Existe-t-il, dans l'histoire économique moderne de l'Occident, une période comparable de déconnexion entre l'euphorie économique et financière actuelle, de court terme, et le profond délabrement des équilibres sociaux et politiques ? Et où cette déconnexion s'incarne-t-elle davantage, sinon dans l'Europe actuelle et ses périphéries ?

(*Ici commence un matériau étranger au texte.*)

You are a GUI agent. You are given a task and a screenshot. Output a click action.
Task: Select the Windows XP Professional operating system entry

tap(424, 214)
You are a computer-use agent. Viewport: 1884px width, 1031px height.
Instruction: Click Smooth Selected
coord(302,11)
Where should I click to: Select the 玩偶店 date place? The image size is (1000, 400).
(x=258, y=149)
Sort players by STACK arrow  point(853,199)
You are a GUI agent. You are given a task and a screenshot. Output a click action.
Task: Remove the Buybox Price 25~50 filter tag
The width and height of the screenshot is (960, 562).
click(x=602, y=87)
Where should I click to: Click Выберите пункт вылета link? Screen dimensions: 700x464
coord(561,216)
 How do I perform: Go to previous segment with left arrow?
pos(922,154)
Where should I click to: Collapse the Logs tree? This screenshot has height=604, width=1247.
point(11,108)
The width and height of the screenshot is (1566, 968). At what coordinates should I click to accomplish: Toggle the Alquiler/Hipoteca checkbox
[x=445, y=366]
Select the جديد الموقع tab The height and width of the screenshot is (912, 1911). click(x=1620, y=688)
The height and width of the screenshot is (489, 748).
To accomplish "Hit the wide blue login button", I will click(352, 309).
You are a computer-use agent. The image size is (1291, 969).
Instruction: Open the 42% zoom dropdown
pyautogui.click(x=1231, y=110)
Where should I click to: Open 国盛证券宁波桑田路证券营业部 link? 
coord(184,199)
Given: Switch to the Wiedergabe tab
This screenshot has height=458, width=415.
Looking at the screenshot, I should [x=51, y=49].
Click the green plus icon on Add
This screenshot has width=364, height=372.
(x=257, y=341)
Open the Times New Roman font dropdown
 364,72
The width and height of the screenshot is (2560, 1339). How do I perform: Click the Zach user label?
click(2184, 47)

Il faut bien plus qu'une croissance aux facteurs exogènes (BCE, pétrole) de quelques trimestres, à + 1,5%, pour absorber les 18 millions de chômeurs que compte la zone euro, en particulier les moins de 25 ans. Il faut une volonté politique de fer ; une ambition coordonnée entre les pays membres, autour d'un programme d'investissements massifs pour améliorer les infrastructures délabrées de l'Union européenne – en particulier les infrastructures allemandes – et ses capacités de défense.

Les défis existentiels à l'intérieur de nos sociétés comme dans l'immédiate périphérie de l'Europe se précisent chaque jour davantage : les mouvements des chars russes en Ukraine ; la déstabilisation d'un nombre croissant de pays d'Europe de l'est, et d'Afrique du Nord ; le réarmement des gardes-côtes italiens face aux menaces explicites de Daech ; l'holocauste des chrétiens d'Orient, de la Libye à l'Irak.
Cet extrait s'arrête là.